San Juan Superior Court sets hearing on use of Genera brand
The San Juan Superior Court has scheduled a hearing for May 31 against Genera PR concerning the alleged illegal use of this name and brand. The hearing will be held virtually on the Zoom meeting platform, starting at 9:30 a.m.
The set date comes one week after Puerto Rican renewable energy company GenEra filed an injunction against Genera PR for the alleged illegal use of its brand in U.S. and Puerto Rico business transactions, as reported by News is my Business.
The injunction was filed after several unsuccessful attempts to communicate and resolve the issue with representatives of the energy consortium, the company stated.
“We’re confident that we will prevail in this process. Trademark law in Puerto Rico offers absolute and exclusive protection to the first to use the brand in this market. GenEra has been using its brands since 2020, while the other company began using them in 2023,” said Saúl González-Mendoza, founder of GenEra.
GenEra is a limited liability company with a social purpose (L3C), whose goal is “to contribute to the development of renewable energy in Puerto Rico through positive social impact initiatives.”
Since registering with the Puerto Rico Department of State on March 25, 2020, GenEra has used these names and brands in a wide variety of documents and materials.
“It’s important to note that courts seek to avoid the likelihood of confusion for consumer protection. The probability of confusion between names and brands here is clear,” said González-Mendoza. “The names and brands they have adopted have essential elements that are the same as our GenEra brand and name.

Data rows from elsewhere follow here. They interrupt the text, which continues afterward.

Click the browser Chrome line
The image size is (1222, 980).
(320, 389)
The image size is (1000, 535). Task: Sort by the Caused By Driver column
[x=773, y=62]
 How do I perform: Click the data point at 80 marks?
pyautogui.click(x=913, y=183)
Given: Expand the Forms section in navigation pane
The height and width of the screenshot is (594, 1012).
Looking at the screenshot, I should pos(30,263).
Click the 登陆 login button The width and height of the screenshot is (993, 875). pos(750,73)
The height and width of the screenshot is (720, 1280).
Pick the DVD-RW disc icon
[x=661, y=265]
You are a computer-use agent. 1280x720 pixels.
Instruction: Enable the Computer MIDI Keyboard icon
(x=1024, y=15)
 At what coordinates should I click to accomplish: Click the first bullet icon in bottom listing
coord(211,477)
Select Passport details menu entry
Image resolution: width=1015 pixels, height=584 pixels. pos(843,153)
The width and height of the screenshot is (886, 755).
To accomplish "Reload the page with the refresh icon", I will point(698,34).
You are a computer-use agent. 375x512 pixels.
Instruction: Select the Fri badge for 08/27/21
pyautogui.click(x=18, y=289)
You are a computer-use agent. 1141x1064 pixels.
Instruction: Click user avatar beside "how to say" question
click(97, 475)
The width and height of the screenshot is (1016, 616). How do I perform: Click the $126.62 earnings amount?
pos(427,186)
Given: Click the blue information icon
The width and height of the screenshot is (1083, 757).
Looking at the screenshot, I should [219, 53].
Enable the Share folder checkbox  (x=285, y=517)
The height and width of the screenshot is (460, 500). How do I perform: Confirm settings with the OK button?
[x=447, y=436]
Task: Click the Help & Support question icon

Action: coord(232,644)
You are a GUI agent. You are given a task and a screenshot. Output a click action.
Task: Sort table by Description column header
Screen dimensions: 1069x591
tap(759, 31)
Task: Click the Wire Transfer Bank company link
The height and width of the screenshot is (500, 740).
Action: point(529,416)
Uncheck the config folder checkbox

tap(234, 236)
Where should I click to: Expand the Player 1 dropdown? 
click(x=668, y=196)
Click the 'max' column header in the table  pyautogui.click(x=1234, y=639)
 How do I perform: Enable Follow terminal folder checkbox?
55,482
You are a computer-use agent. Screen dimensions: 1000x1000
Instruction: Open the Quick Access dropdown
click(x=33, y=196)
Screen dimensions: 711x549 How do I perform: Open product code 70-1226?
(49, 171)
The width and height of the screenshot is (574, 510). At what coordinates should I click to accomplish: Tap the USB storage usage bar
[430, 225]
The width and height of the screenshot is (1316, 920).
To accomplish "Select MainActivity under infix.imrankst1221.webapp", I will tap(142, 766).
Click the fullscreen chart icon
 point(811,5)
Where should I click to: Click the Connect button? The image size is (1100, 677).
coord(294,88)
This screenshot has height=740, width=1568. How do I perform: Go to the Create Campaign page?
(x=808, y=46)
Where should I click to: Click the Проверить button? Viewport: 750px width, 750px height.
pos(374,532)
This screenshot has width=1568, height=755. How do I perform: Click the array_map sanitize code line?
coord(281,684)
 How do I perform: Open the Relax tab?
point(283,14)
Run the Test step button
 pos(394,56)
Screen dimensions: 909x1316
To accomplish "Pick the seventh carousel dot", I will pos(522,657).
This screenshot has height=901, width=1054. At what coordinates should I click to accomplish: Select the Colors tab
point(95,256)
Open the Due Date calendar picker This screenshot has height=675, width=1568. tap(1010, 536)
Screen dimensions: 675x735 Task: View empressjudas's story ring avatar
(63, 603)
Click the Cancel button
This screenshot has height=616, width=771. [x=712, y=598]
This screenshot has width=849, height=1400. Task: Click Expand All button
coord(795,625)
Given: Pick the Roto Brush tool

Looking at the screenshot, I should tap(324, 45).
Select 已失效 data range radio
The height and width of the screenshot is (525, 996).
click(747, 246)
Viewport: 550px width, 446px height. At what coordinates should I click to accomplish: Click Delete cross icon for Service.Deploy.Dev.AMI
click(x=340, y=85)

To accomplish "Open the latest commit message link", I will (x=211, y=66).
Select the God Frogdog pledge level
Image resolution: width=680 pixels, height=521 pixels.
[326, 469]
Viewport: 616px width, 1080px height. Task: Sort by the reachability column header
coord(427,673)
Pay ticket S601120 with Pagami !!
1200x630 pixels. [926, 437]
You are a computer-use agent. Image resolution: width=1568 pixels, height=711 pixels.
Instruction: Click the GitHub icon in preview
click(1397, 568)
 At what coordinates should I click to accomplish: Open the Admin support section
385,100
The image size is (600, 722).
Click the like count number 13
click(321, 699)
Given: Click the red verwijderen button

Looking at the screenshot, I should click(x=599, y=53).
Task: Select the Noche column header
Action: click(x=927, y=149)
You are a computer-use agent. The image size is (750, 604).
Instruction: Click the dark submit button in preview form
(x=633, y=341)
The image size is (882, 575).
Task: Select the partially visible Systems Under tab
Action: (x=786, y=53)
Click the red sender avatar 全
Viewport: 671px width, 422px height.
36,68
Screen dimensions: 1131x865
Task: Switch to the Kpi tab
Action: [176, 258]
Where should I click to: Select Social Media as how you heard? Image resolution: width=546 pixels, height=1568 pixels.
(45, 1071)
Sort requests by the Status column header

It was the responsibility of that company to search social networks and the internet” to avoid potential infringement.
“With minimal effort, they would have learned of our company’s existence and prior use of our name and brand. Someone failed in their due diligence process. Expecting that the local company cede its rights at the whim of the newcomer is unreasonable,” he said.
In addition to the injunction case, the Puerto Rican company continues to explore other legal measures until a resolution is reached, he added.